▶ Stored data:
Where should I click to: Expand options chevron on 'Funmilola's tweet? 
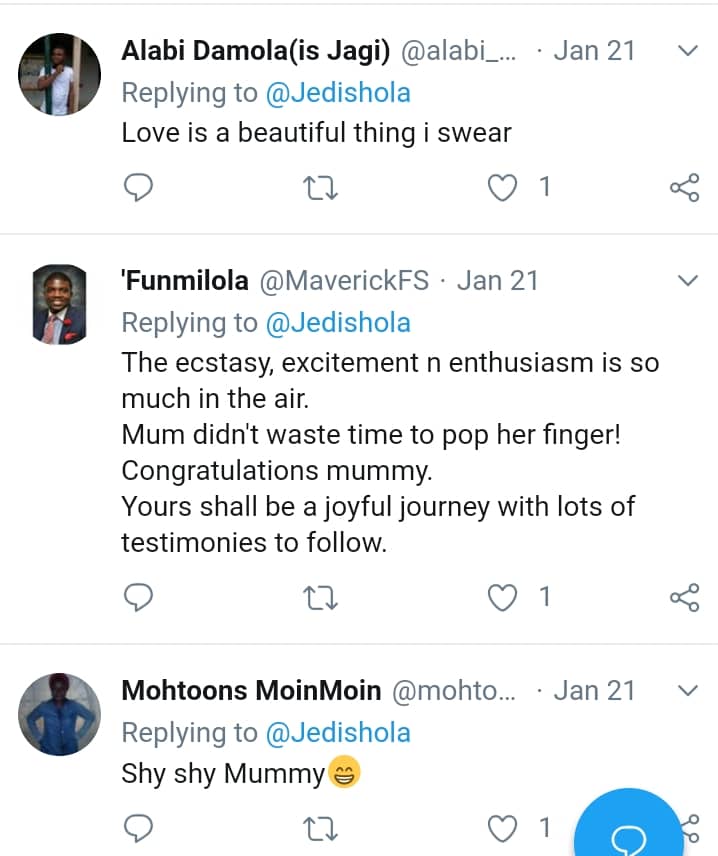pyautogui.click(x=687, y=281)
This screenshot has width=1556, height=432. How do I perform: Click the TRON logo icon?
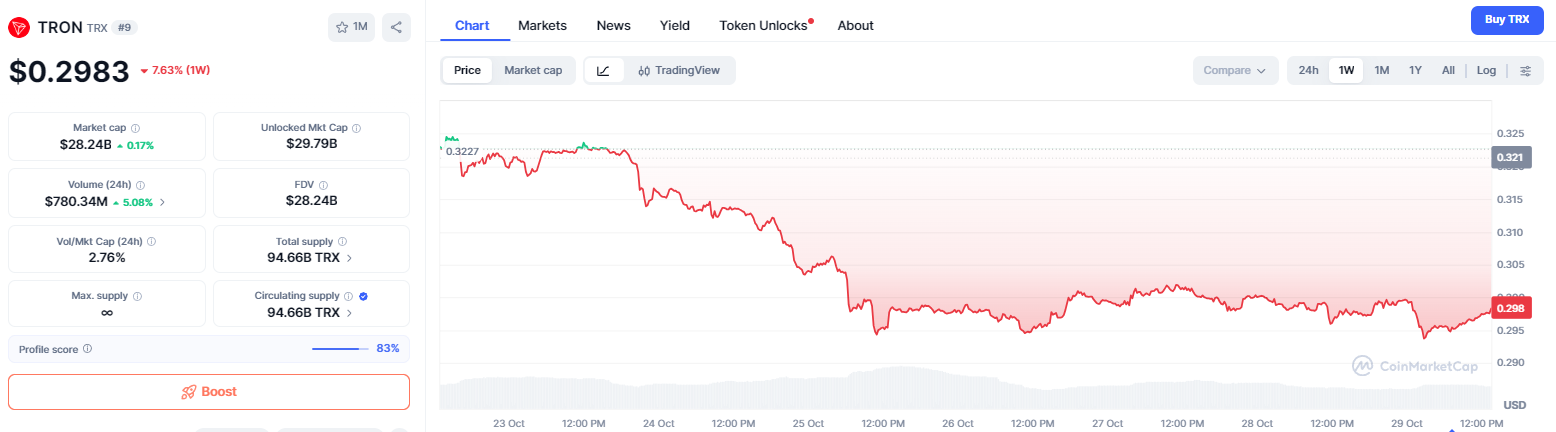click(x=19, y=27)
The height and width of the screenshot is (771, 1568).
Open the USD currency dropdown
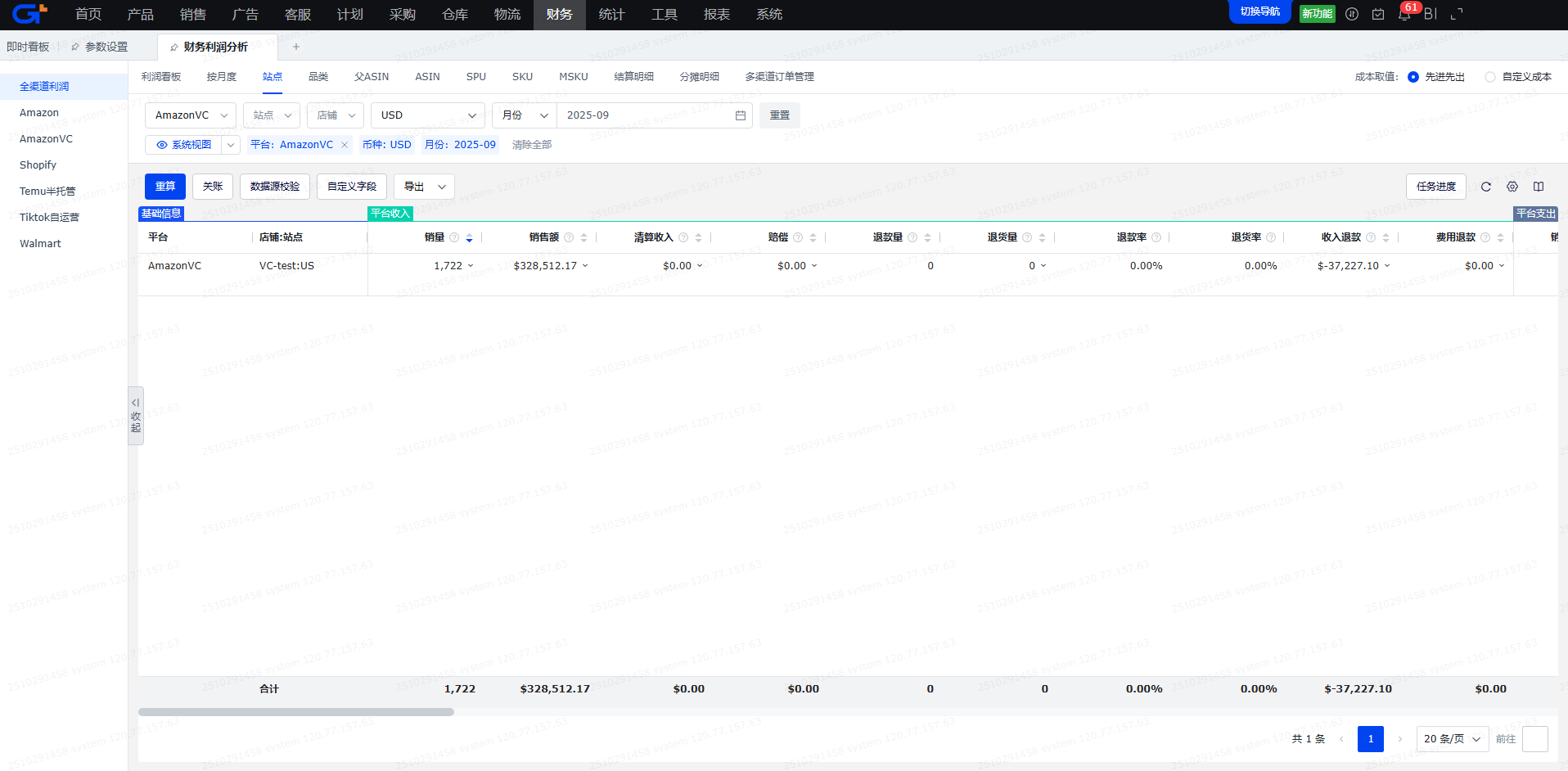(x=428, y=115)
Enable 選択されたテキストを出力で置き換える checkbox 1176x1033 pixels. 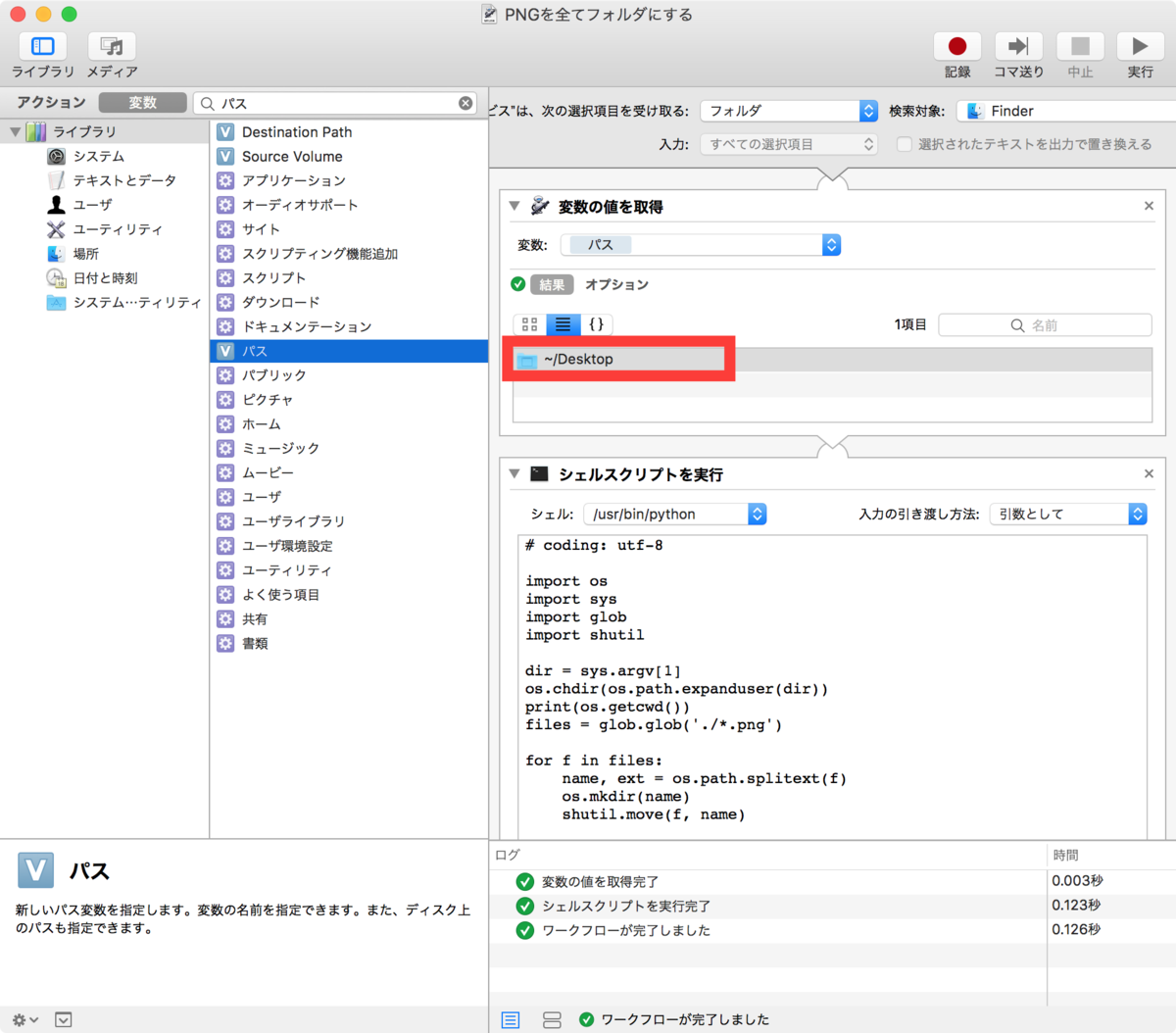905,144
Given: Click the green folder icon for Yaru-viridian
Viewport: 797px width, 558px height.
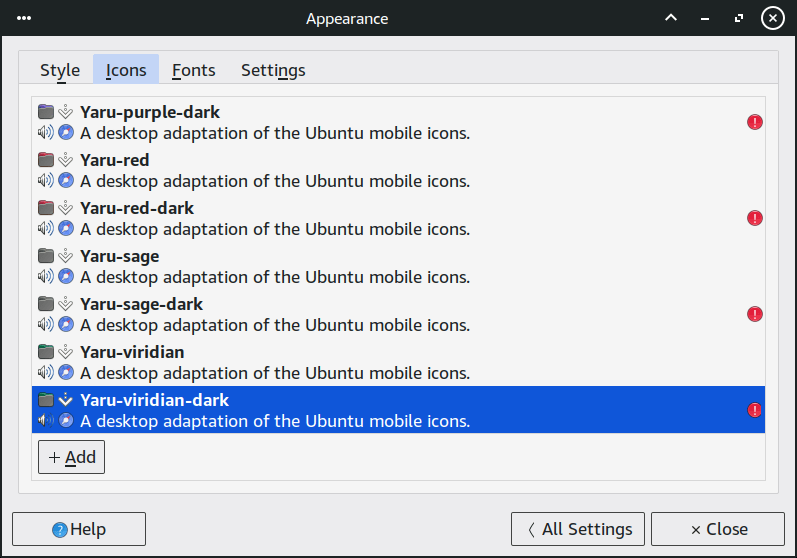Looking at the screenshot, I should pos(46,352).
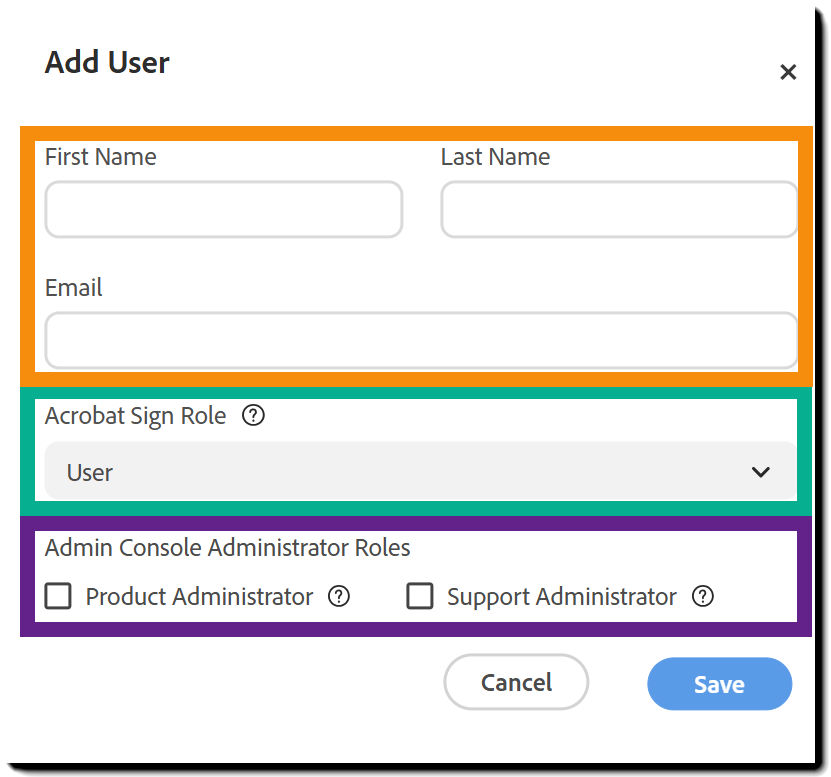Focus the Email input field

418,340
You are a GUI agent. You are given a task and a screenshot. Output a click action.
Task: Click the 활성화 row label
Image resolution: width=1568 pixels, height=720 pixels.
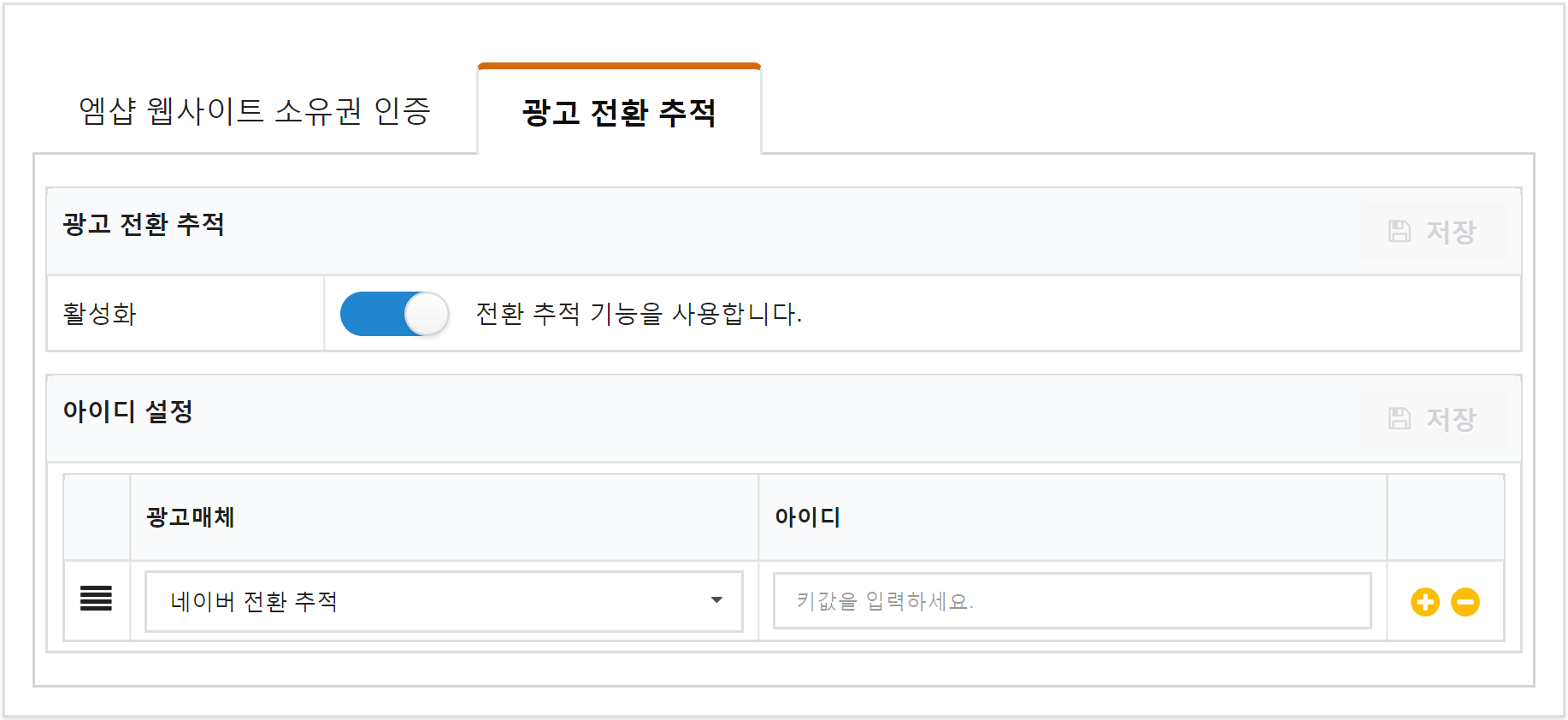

▶ Task requirements: Every line from the one containing "Task: Click the 활성화 row label" through the last line of the data is to be retyped exactly, with nothing added and no pictures included.

▶ Solution for this task:
Task: Click the 활성화 row label
Image resolution: width=1568 pixels, height=720 pixels.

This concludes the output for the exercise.